_WHAT TO PRODUCE_
Output exactly the lines from the line that has "Click the red car parked on the left" through the last line of the data below, with no pictures.

_DATA FOR THE TASK_
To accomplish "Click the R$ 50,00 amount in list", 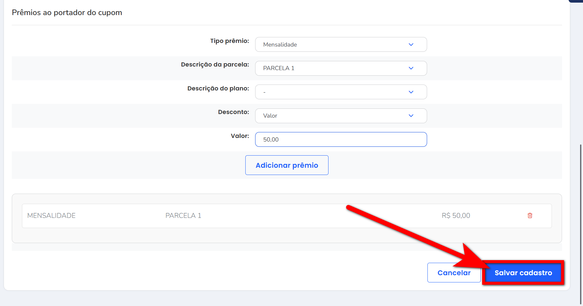I will click(456, 216).
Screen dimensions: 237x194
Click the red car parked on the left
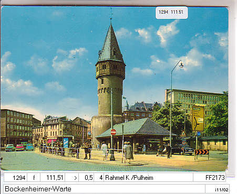[20, 148]
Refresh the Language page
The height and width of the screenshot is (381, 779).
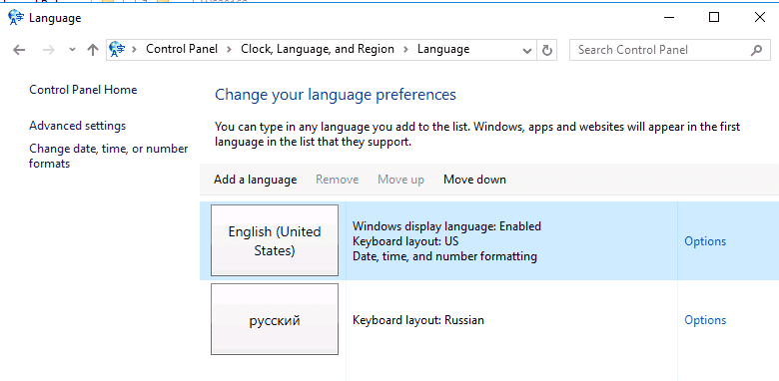547,50
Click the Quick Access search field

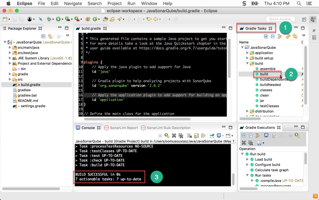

_REPLY TO THE EXERCISE_
Click the red car parked on the left
[20, 148]
Refresh the Language page
The height and width of the screenshot is (381, 779).
547,50
Click the Quick Access search field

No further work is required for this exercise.